In the past year, headlines around the world have been ablaze with data centre outages and downtime, affecting hundreds of businesses costing them money and business reputation. Focusing on people, process and toolsets, data centres need to strive towards operational excellence.
- Amazon AWS S3 outage is breaking a lot of things for a lot of websites and apps
- Delta: 5-hour computer outage cost us $150 million
- Data centre cooling outage disrupts Azure cloud in Japan
These are just some of the headlines that have taken the industry by surprise in the past year. No one is immune from downtime – from service providers to operators, many businesses have faced immense financial loss and reputation risk due to downtime. Even consumers were affected with massive delays and loss of productivity when the IT systems failed, in the case of British Airways (BA) and Delta Airlines.
These instances certainly aren’t isolated events. A 2016 report by the Ponemon Institute found that downtime costs for the most data centre-dependent businesses are rising faster than average, on average costing $740,357 a 38% increase since the first study in 2010.
What is at stake: business disruption, missed revenue, reduced productivity and reputation risk. When IT infrastructure is not available, neither are business operations. Given the costs of downtime, how can data centres strive towards operational excellence? Broadly grouped into people, process and toolsets, data centre operators can instil a quality mindset in their operations. Here are seven areas for improvement:
(1) Hire the right person for the job: It is essential to recruit experienced staff at all levels of the organisation. For a data centre to run smoothly, you will need experienced engineers as well as experienced managers who can train and mentor junior staff. It is essential to have people with actual operational experience in mission critical environments, even at the front line of the organisation.
Recruiting across similar industries is also essential. Globally, data centre talent is tight, and one way to lessen the pressure is to look at experienced people who come from similar mission critical facilities. Given the pace of change in the industry, finding the right talent could mean looking at adjacent industries for the right skillset.
(2) Ensure the person you hire embodies your corporate values: Staff must not only understand their day-to-day responsibilities, they must embody corporate values as well. This will ensure your employees align their actions around a common set of principles.

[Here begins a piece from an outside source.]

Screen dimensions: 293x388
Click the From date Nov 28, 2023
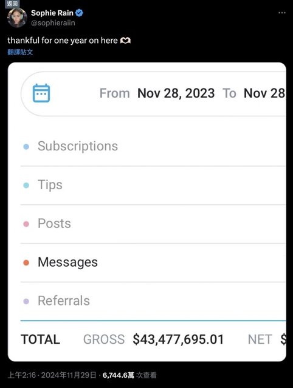tap(176, 93)
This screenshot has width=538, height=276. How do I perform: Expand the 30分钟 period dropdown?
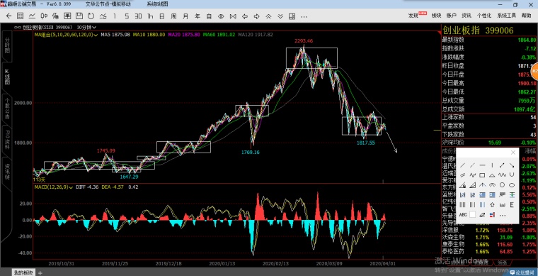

Operational roles require day to day decision making and not every situation will be clear, therefore having a set of organisational principles that everyone understands will help ensure that decisions support the overall group objectives.
(3) Training is essential: It is not enough for any employee to rely on their previous experience and knowledge base. The data centre industry is continuously evolving and the technology supporting it requires a more sophisticated user than ever before. In addition, some roles will require demonstrated certifications and others on-the-job training and experience. Organisations need to build robust training programmes for all levels as well as ensure the personnel and managers make it a priority.

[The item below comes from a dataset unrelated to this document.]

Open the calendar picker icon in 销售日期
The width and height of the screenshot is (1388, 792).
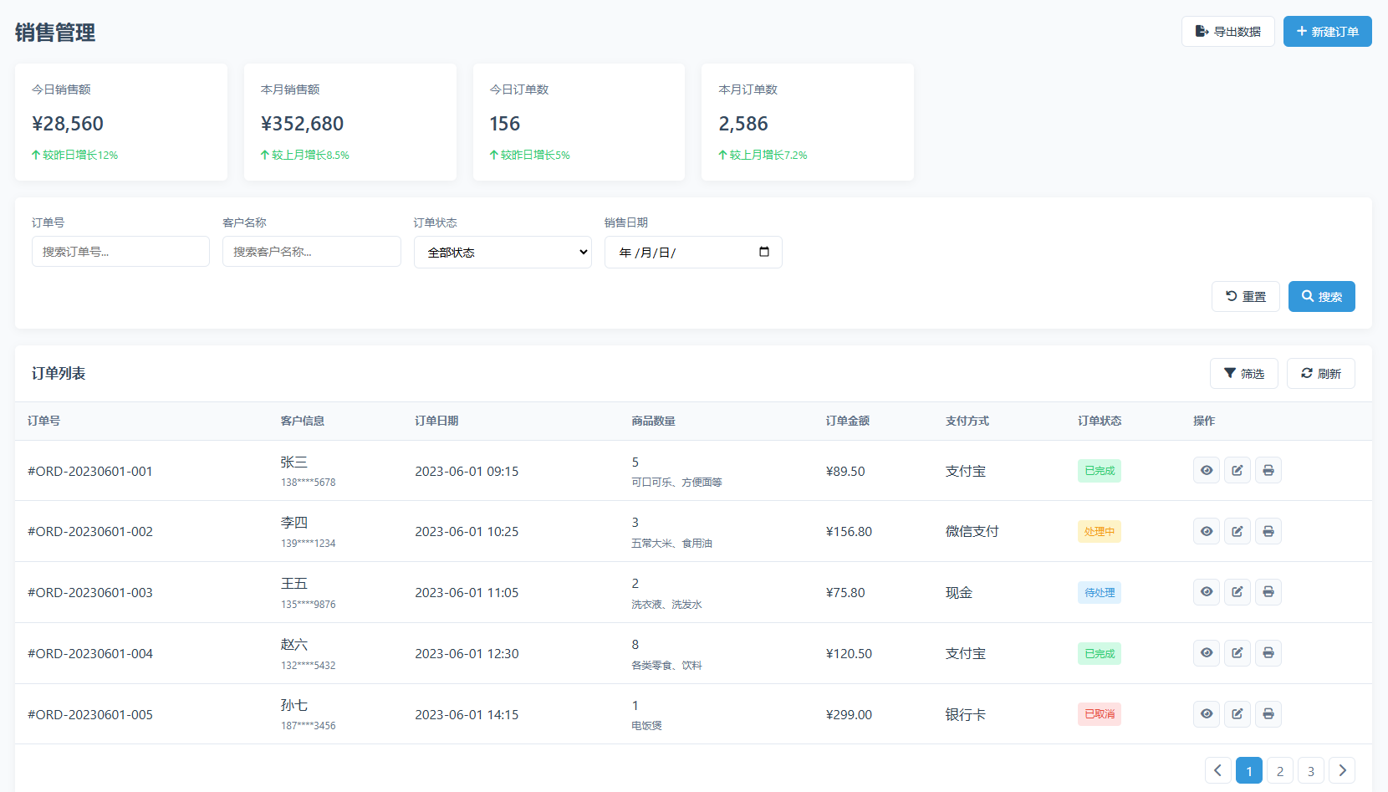click(x=763, y=252)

(4) Adhere to industry standards: There are several industry standards that data centre operators must align to, such as internationally recognised best practice ISO frameworks or PCI Data Security Standards or even green building standards. These standards are important for not only the operator to ensure consistent quality and workmanship, but required by customers to demonstrate to regulatory bodies that their customer or citizen data residing on IT systems is being managed appropriately. Adherence to these standards also means that operators must also regularly conduct simulations in order to ascertain weaknesses and then work on ways to counter negative scenarios.

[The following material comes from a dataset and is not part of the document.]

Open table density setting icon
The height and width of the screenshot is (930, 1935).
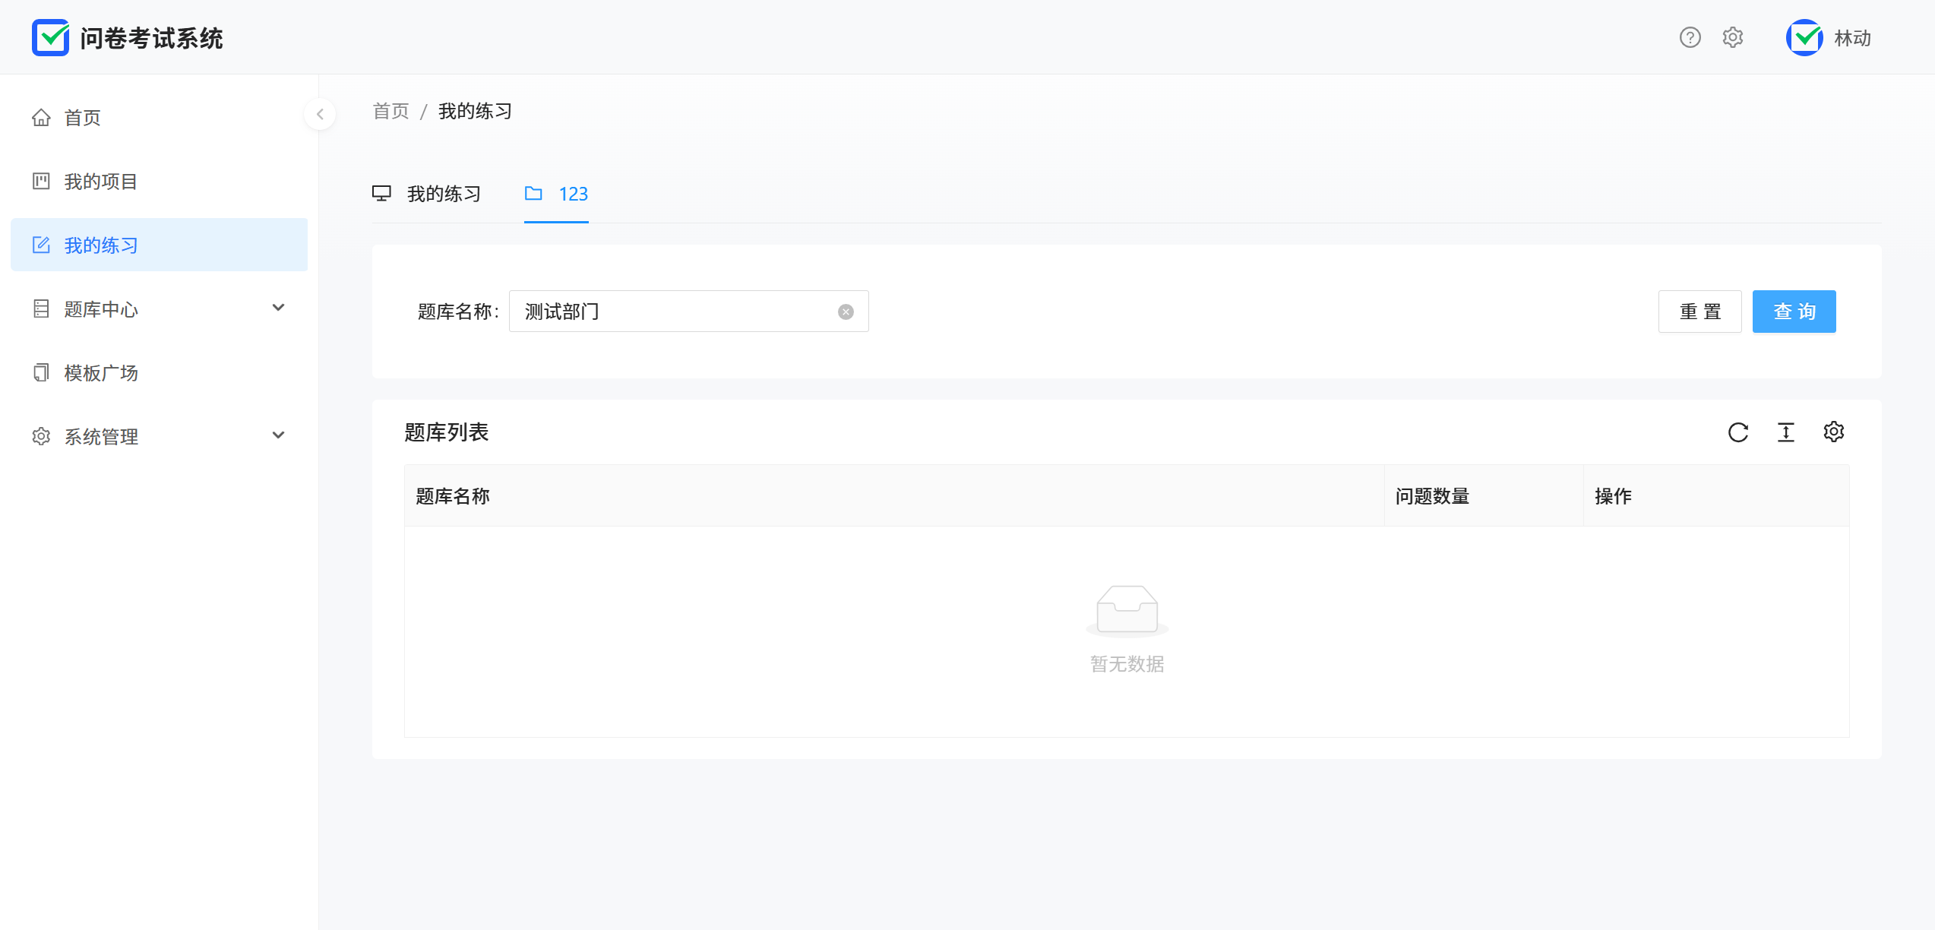coord(1786,432)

(5) Share best practices: Data centres operators need to take a pro-active approach when it comes to sharing best practices, sharing successes as well as failures. As more businesses look to place their data in the cloud, the colocation industry is increasingly handling sensitive company information. There are organisations across industries that provide a neutral forum in which operators can share their experiences and best practices. In this manner, data centre operators are able to provide their customers with best-in-class services and ensure that operational issues don’t cascade through the industry.
(6) Continuous improvement is key to data centre operational efficiency: Operational procedures are meant to help facilities run smoothly. Over time, they may become dated or no longer efficient. The term “Kaizen”, the Japanese word for improvement, describes a technique of continuous improvement – focusing on small improvements that will add up to big changes in the efficiency and quality of a process. The data centre environment is not static and by taking this approach, organisations will always be looking for ways to deliver high-quality services.
(7) Make sure you have the right tool for the job: Today’s data centre environment is an interdependent web of complex technology systems spanning electrical, mechanical, security and safety. Operator as well as their customers need a clear view into the environment at any point in time.
As machine learning and artificial intelligence penetrate deeper into the operational realm, we will see an evolution on how these systems interact with each other and how we will operate the overall environment.
The relentless pursuit of perfection
Finding the right talent, honing best-practice facilities standards and even implementing new and emerging technologies is an ongoing process. However, the best technology or the right employee or even the best process alone, will not deliver the efficient, high-quality data centre that modern businesses demand.
It takes an organization of experienced, well-trained, collaborative staff, committed to adhering to rigorous standards, to deliver on the promise to always be up and running.